**Activity:** What you return should match the data below exactly, with no pictures in it.

**Supplied information:**
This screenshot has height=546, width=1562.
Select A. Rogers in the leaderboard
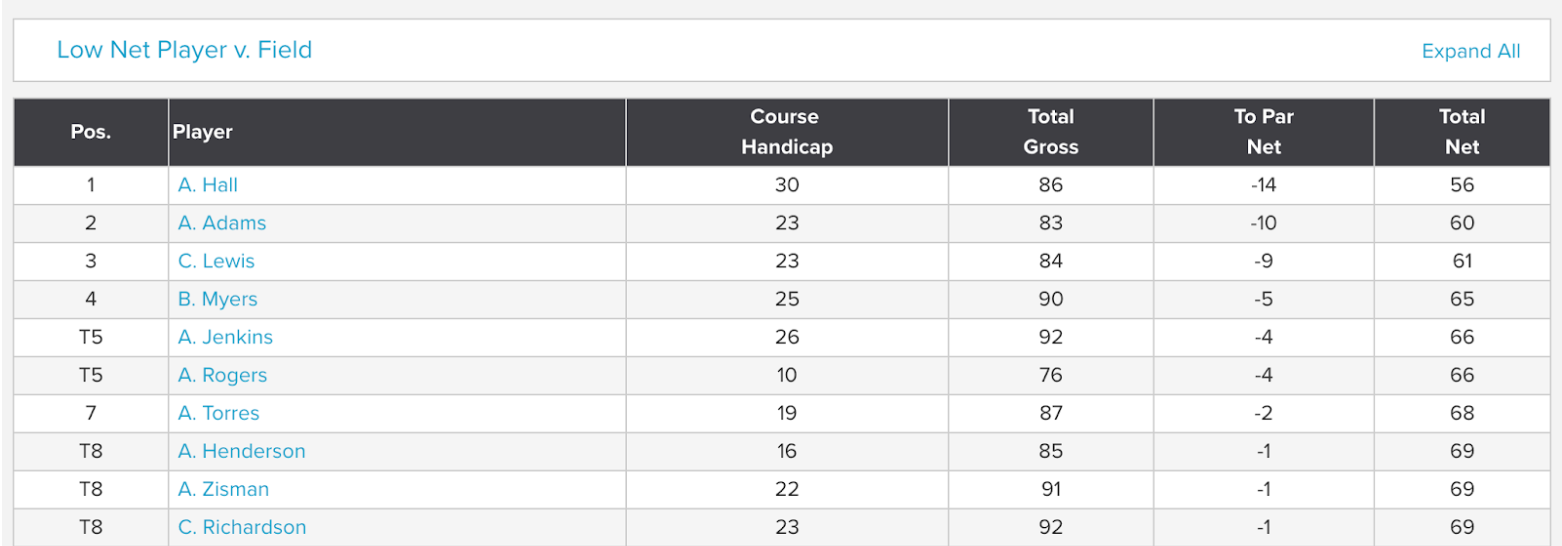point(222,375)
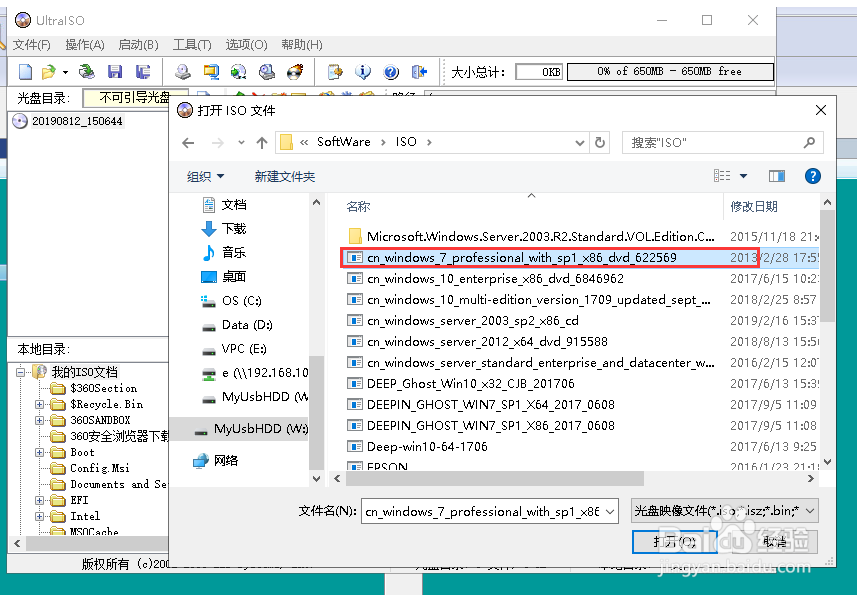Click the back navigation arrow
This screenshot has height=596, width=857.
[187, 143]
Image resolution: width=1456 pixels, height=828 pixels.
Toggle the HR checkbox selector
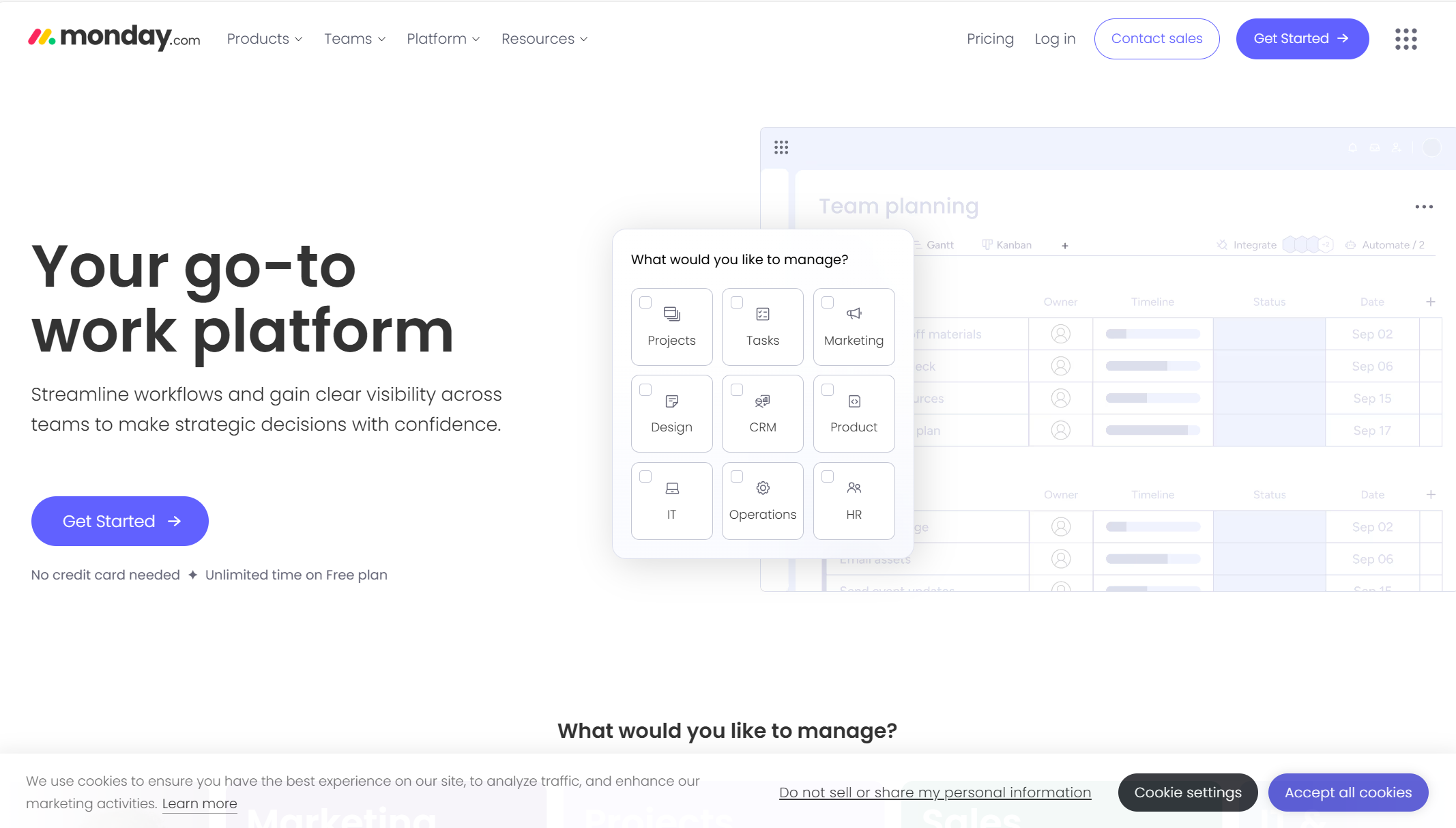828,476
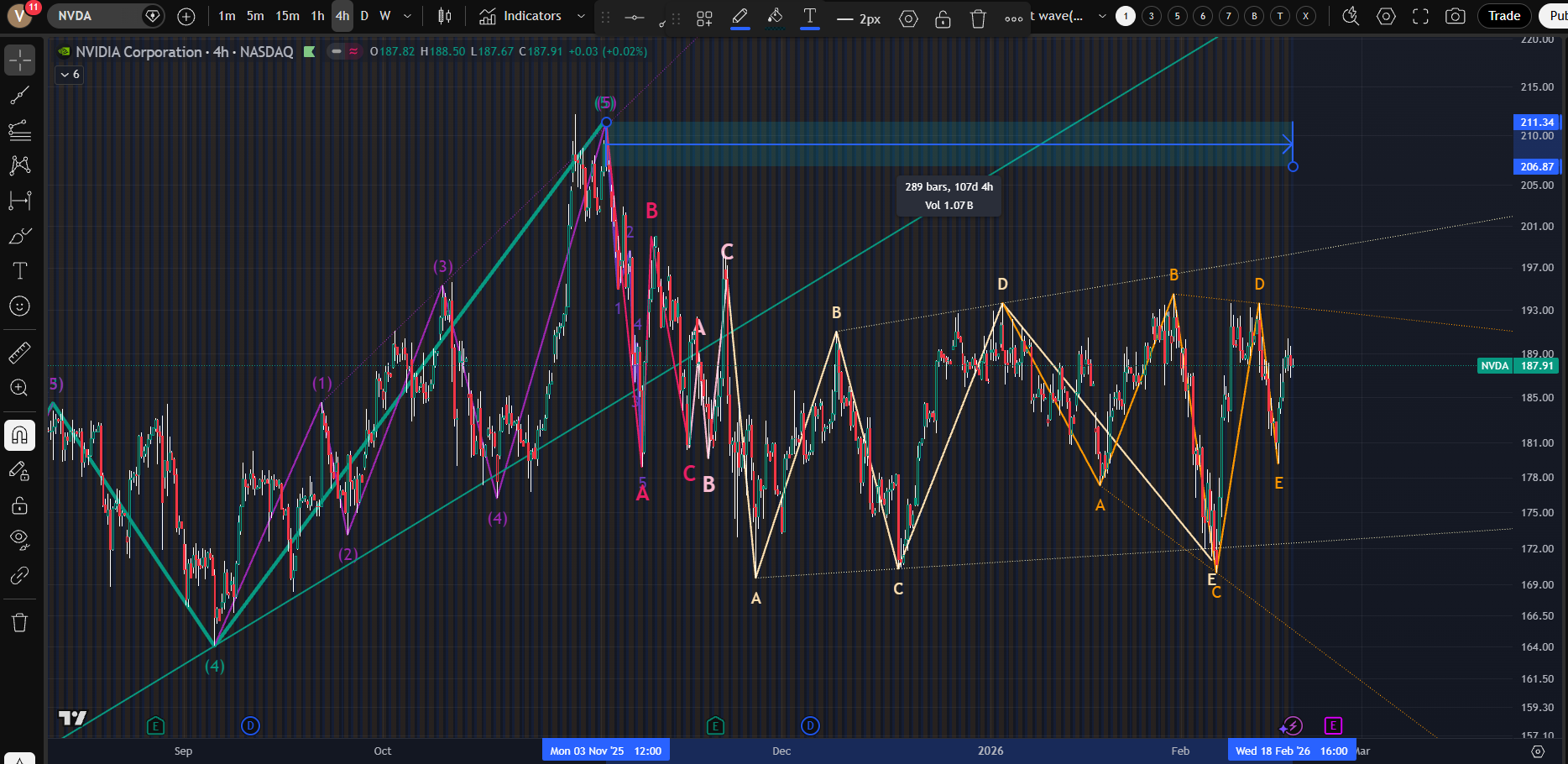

**Reply:**
This screenshot has height=546, width=1562.
Select A. Rogers in the leaderboard
point(222,375)
Click the back navigation arrow
This screenshot has height=596, width=857.
[187, 143]
Image resolution: width=1456 pixels, height=828 pixels.
Toggle the HR checkbox selector
828,476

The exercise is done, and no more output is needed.